[Peggy Noonan] The dawn of the internet age was so exciting. I took my grade-school son, enthralled by Apple computers, to see Steve Jobs speak at a raucous convention in New York almost a quarter-century ago. What fervor there was. At a seminar out West 30 years ago I attended a lecture by young, wild-haired Nathan Myhrvold, then running Microsoft Research, who talked about what was happening: A new thing in history was being born.

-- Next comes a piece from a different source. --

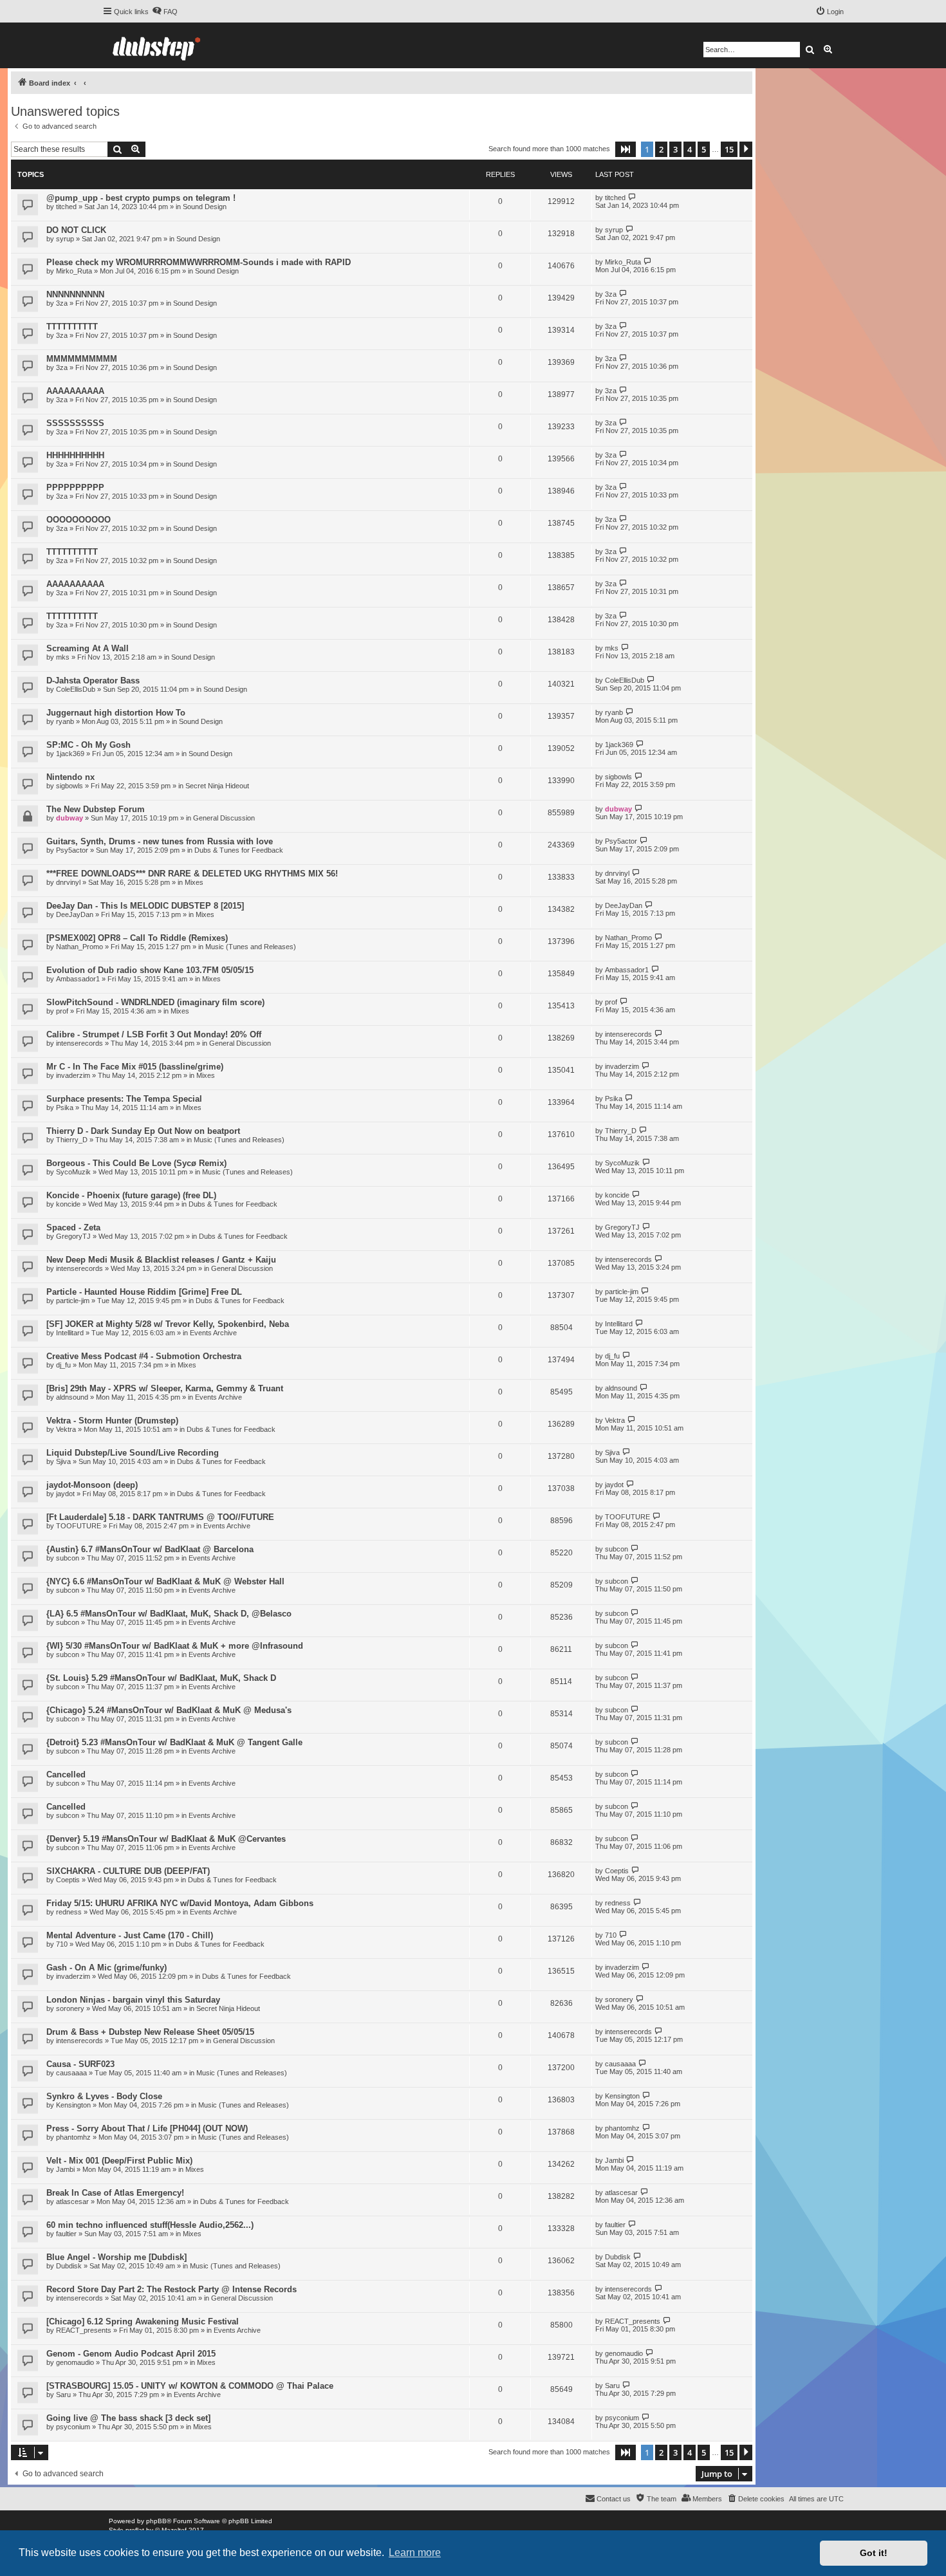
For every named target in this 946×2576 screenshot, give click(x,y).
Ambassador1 (78, 979)
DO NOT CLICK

Apple & EveBut a small, funny detail always gave me pause and stayed with me. It was that from the beginning of the age its great symbol was the icon of what was becoming its greatest company, Apple. It was the boldly drawn apple with the bite taken out. Which made me think of Adam and Eve in the garden, Adam and Eve and the fall, at the beginning of the world. God told them not to eat the fruit of the tree, but the serpent told Eve no harm would come if she did, that she’d become like God, knowing all. That’s why he doesn’t want you to have it, the serpent said: You’ll be his equal. So she took the fruit and ate, she gave to Adam who also ate, and the eyes of both were opened, and for the first time they knew shame. When God rebuked them, Adam blamed Eve and Eve blamed the serpent. They were banished from the garden into the broken world we inhabit.
You can experience the Old Testament story as myth, literature, truth-poem or literal truth, but however you understand it its meaning is clear. It is about human pride and ambition. Tim Keller thought it an example of man’s old-fashioned will to power. St. Augustine said it was a story of pride: "And what is pride but the craving for undue exaltation?"